DATA FOR ANALYSIS:
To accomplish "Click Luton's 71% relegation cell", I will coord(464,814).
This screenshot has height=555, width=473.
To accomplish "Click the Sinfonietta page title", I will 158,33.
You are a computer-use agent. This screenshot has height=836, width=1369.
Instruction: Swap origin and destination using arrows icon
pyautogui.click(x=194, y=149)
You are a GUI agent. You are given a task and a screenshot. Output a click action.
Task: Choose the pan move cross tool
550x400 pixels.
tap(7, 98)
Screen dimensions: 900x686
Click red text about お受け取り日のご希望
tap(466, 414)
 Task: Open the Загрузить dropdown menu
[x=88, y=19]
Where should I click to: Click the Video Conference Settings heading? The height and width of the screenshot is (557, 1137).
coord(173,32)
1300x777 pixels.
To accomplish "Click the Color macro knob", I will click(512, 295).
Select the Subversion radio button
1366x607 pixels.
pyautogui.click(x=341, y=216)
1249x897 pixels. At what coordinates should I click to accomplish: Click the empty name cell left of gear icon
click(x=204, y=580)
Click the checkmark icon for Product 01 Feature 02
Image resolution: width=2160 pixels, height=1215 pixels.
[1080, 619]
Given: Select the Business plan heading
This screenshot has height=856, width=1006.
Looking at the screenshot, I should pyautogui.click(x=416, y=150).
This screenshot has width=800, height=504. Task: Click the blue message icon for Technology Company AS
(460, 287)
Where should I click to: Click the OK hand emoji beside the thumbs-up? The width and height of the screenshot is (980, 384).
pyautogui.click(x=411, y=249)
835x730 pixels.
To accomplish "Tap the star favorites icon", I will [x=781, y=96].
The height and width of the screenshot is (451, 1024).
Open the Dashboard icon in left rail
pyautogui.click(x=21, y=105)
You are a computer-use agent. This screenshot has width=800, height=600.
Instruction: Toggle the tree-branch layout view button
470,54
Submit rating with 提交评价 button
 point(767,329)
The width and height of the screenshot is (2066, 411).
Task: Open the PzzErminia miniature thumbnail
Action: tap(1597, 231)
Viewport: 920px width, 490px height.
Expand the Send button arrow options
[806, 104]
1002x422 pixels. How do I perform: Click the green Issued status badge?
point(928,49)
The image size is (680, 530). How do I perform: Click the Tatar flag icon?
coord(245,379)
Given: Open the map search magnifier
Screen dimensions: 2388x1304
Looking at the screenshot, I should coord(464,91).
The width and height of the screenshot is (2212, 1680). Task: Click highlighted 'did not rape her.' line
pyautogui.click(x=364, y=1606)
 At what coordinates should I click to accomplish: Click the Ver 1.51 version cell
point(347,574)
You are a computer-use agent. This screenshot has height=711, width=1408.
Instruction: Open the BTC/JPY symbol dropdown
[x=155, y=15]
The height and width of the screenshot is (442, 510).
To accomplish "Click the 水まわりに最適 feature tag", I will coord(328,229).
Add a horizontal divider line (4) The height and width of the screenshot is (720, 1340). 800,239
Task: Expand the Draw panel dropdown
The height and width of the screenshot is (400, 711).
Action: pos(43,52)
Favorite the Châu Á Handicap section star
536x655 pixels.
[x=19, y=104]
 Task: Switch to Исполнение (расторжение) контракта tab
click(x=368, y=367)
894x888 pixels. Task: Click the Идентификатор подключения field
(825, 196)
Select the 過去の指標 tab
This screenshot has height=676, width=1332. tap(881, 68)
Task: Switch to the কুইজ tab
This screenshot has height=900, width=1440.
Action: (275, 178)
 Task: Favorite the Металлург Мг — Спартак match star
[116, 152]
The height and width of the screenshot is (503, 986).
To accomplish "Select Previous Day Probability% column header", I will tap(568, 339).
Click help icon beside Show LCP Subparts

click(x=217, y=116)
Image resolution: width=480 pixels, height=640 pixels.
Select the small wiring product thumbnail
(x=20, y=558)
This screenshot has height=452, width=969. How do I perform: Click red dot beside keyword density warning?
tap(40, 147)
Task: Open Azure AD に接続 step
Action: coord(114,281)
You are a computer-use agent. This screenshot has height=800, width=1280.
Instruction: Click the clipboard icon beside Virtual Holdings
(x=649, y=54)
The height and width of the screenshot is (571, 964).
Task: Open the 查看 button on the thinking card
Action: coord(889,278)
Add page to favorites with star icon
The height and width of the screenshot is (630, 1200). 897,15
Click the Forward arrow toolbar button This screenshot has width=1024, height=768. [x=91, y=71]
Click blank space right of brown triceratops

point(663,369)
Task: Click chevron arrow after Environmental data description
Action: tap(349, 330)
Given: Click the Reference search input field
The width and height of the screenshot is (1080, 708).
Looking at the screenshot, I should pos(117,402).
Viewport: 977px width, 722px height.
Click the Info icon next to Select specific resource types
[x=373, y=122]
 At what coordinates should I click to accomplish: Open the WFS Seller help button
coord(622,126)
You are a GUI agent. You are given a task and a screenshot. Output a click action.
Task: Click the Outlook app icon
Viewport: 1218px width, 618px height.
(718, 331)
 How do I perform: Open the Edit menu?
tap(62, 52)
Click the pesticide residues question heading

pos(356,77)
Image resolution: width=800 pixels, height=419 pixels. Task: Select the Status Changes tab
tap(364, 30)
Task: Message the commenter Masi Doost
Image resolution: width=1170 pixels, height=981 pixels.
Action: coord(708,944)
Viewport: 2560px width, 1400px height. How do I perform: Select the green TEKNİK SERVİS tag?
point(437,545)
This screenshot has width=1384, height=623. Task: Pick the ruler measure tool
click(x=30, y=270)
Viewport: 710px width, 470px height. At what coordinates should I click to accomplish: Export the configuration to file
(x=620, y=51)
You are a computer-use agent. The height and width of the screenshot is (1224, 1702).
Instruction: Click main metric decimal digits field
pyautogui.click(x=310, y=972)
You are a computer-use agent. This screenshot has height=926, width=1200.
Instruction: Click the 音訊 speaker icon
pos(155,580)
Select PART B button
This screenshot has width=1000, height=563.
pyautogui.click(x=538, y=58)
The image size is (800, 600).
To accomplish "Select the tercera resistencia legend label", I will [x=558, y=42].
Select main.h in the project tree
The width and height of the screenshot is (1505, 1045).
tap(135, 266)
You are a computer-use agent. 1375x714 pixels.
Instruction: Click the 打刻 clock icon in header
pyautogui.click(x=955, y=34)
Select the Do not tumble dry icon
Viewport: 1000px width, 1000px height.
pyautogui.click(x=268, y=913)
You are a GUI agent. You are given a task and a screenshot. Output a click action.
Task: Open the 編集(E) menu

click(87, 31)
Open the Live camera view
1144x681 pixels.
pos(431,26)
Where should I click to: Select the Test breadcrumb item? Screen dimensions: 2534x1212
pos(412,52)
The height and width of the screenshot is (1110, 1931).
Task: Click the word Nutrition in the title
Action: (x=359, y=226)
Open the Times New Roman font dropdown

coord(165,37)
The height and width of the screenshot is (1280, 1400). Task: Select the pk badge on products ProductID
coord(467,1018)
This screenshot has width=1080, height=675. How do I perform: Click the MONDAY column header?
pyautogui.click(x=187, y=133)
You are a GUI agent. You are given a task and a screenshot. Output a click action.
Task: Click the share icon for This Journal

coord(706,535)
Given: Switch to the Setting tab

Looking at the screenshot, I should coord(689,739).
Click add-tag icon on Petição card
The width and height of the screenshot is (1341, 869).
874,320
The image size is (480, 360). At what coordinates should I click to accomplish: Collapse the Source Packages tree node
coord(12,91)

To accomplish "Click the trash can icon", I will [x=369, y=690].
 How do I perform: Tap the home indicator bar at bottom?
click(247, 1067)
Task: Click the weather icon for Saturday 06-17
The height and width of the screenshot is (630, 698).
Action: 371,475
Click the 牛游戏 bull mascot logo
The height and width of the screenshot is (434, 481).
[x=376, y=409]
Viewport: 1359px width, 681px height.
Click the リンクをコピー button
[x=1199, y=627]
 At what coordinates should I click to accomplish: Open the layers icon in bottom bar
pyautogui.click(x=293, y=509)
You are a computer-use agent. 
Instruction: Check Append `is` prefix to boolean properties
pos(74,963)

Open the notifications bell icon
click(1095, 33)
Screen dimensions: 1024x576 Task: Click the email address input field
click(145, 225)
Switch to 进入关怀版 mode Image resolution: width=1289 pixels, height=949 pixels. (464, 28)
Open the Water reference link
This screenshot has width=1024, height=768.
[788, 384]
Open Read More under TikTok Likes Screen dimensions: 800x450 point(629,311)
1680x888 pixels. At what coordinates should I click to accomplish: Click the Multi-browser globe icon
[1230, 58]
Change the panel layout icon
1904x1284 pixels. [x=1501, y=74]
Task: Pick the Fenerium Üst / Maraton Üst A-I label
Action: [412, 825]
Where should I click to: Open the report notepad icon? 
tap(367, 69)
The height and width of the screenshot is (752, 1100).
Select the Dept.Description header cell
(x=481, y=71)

REQUIRED ACTION:
Every line above from the line with "The image size is (800, 600)." to the line with "You are a computer-use agent. 1375x714", inclusive, must be returned exactly; no other line belongs in the reply.

SOLUTION TO THE PROBLEM:
The image size is (800, 600).
To accomplish "Select the tercera resistencia legend label", I will [x=558, y=42].
Select main.h in the project tree
The width and height of the screenshot is (1505, 1045).
tap(135, 266)
You are a computer-use agent. 1375x714 pixels.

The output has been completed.